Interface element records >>

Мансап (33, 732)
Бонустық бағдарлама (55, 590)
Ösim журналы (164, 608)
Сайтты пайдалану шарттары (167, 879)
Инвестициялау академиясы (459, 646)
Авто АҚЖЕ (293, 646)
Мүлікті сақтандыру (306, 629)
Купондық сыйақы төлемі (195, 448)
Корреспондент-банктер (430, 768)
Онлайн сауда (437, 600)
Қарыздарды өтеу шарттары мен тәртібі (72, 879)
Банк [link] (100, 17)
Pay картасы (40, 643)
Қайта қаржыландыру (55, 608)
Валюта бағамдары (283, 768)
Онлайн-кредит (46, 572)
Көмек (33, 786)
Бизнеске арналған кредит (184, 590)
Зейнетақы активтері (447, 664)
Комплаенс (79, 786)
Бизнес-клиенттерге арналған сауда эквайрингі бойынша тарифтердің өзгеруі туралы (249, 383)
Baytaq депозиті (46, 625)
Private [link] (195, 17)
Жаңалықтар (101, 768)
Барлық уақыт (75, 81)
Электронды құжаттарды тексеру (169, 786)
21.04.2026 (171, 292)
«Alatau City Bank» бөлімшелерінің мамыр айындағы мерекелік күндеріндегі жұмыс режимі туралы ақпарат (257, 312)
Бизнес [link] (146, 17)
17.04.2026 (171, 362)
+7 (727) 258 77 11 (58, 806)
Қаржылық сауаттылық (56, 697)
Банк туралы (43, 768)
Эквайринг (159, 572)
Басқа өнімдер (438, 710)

Aim >> Copy out all of the records above line for line, with no changes.

Output of the exercise >>
Мансап (33, 732)
Бонустық бағдарлама (55, 590)
Ösim журналы (164, 608)
Сайтты пайдалану шарттары (167, 879)
Инвестициялау академиясы (459, 646)
Авто АҚЖЕ (293, 646)
Мүлікті сақтандыру (306, 629)
Купондық сыйақы төлемі (195, 448)
Корреспондент-банктер (430, 768)
Онлайн сауда (437, 600)
Қарыздарды өтеу шарттары мен тәртібі (72, 879)
Банк [link] (100, 17)
Pay картасы (40, 643)
Қайта қаржыландыру (55, 608)
Валюта бағамдары (283, 768)
Онлайн-кредит (46, 572)
Көмек (33, 786)
Бизнеске арналған кредит (184, 590)
Зейнетақы активтері (447, 664)
Комплаенс (79, 786)
Бизнес-клиенттерге арналған сауда эквайрингі бойынша тарифтердің өзгеруі туралы (249, 383)
Baytaq депозиті (46, 625)
Private [link] (195, 17)
Жаңалықтар (101, 768)
Барлық уақыт (75, 81)
Электронды құжаттарды тексеру (169, 786)
21.04.2026 (171, 292)
«Alatau City Bank» бөлімшелерінің мамыр айындағы мерекелік күндеріндегі жұмыс режимі туралы ақпарат (257, 312)
Бизнес [link] (146, 17)
17.04.2026 (171, 362)
+7 (727) 258 77 11 (58, 806)
Қаржылық сауаттылық (56, 697)
Банк туралы (43, 768)
Эквайринг (159, 572)
Басқа өнімдер (438, 710)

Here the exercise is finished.